The validity of the results is also monitored with ex-post analyses by risk cluster. In 2019, most of the actual upside and downside events fell well within the limits estimated by the risk models of the Strategic Plan presented at the end of 2018. Focusing on the stochastic risk analysis for the Strategic Plan, exchange rates and the volatility of energy and commodity prices represent almost all the volatility of the drivers. In particular, in addition to the dollar the most impacting currencies are the Argentine peso, the Colombian peso and the Brazilian real.
Nevertheless, the Group’s very structure ensures that the volatility of the South American currencies has only a negligible impact on net income, as demonstrated in the presentation at the Capital Markets Day. Italy and Spain represent more than half of the Group’s risk in terms of the impact of the volatility of energy prices and commodity price fluctuations on margins. Examining the other risk factors, we can see that geographical diversification significantly reduces the exposure to the risk associated with renewable resources – a highly positive factor considering the Group’s positioning and the steady expansion of renewable generation – while macroeconomic risks such as inflation and electricity demand are less significant than the others. In general, the Group can rely on a number of implicit correlations between risk factors to create diversification effects that significantly mitigate total exposures. These include our geographical diversification, or developments in exchange rates and inflation rates, or those in commodity prices and their impact on generation costs and revenue.
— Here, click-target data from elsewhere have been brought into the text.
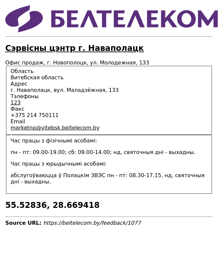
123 (16, 102)
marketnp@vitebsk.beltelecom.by (55, 128)
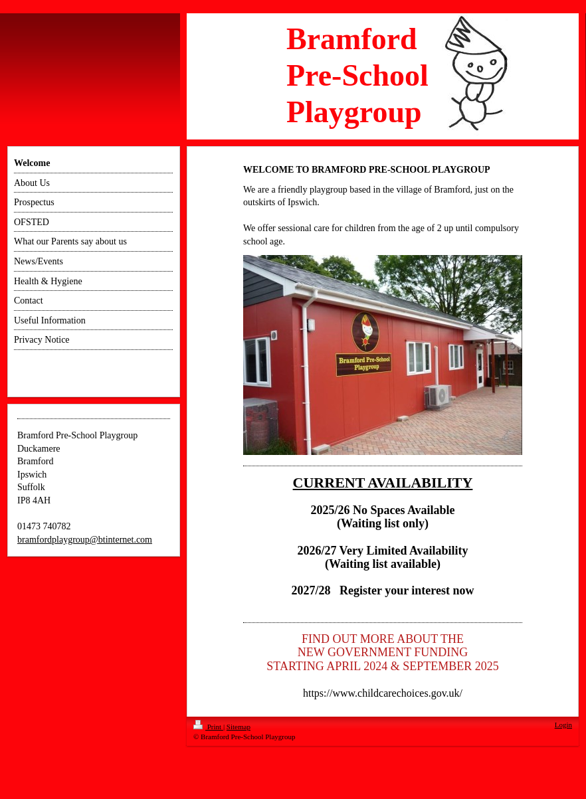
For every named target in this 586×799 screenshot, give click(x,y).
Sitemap (238, 727)
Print (208, 727)
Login (563, 725)
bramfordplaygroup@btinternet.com (84, 540)
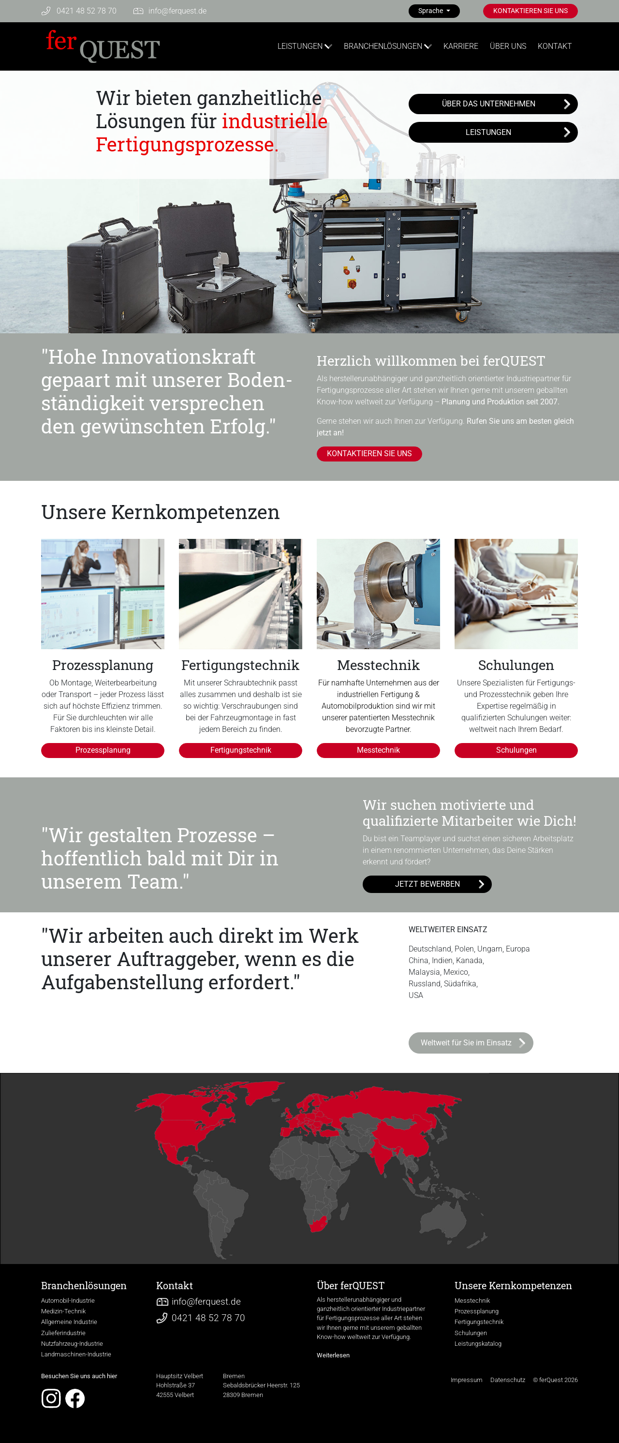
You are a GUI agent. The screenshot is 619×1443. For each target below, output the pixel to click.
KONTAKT (555, 46)
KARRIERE (460, 46)
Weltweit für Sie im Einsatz (466, 1042)
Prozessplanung (103, 750)
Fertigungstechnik (240, 750)
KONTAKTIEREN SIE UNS (530, 11)
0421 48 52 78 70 (87, 10)
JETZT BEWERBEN (427, 884)
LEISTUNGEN (300, 46)
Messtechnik (378, 750)
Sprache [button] (431, 11)
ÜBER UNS (508, 46)
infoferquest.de (177, 10)
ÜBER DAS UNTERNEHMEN (488, 103)
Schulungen (516, 750)
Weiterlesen (333, 1355)
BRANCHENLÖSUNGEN (383, 46)
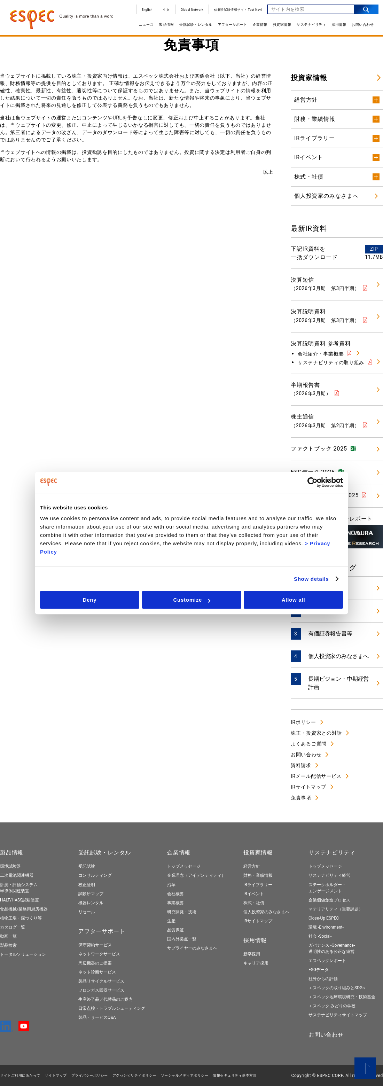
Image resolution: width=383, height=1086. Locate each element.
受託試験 (86, 866)
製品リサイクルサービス (101, 981)
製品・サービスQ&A (97, 1017)
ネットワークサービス (99, 954)
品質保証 (175, 930)
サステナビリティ (308, 27)
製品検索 (8, 945)
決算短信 (325, 283)
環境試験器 (10, 866)
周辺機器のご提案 (95, 963)
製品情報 (163, 27)
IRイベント (253, 893)
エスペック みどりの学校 (331, 1005)
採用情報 (336, 27)
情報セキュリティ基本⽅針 (235, 1075)
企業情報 (257, 27)
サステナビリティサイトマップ (337, 1015)
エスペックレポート (327, 960)
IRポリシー (303, 722)
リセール (86, 911)
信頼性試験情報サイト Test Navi (235, 12)
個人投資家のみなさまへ (338, 656)
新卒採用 (251, 954)
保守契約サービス (95, 945)
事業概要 (175, 902)
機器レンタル (90, 902)
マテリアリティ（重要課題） (335, 909)
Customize (191, 600)
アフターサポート (229, 27)
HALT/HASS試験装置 (19, 900)
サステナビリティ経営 (329, 875)
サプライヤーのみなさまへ (192, 948)
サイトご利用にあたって (20, 1075)
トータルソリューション (23, 954)
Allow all (293, 600)
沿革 (171, 884)
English (144, 12)
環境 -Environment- (326, 927)
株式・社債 (253, 902)
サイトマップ (56, 1075)
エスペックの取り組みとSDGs (336, 987)
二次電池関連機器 (16, 875)
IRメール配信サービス (316, 776)
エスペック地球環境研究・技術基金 (341, 996)
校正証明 (86, 884)
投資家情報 (279, 27)
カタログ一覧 (12, 927)
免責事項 (301, 797)
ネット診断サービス (97, 972)
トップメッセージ (184, 866)
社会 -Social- (319, 936)
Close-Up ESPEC (323, 918)
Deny (90, 600)
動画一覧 (8, 936)
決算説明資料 (325, 315)
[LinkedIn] (6, 1028)
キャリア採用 (255, 963)
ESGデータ (318, 969)
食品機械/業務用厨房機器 (24, 909)
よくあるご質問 (309, 744)
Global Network (189, 12)
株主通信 (325, 420)
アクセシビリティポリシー (134, 1075)
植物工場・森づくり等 (21, 918)
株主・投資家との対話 (316, 733)
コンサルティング (95, 875)
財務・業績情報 (258, 875)
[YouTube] (23, 1028)
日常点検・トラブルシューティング (111, 1008)
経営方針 (251, 866)
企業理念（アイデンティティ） (196, 875)
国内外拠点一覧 (181, 939)
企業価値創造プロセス (329, 900)
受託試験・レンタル (193, 27)
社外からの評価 (323, 978)
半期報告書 (311, 389)
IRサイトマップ (308, 787)
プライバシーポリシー (89, 1075)
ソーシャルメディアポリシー (185, 1075)
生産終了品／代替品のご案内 (105, 999)
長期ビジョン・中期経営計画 (338, 682)
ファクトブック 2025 (319, 448)
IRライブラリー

With regard to the risk factors estimated deterministically, note:
- the monitoring of all possible regulatory issues, including those connected with climate legislation, is crucial for assessing any upside or downside impact on the Group;
- the estimates based on stress testing of the drivers of industrial growth (mainly renewables and grids);
- the estimates of the impact of not achieving the customer portfolio (retail markets and Enel X).
(1)Stochastic analysis conducted with the Monte Carlo method.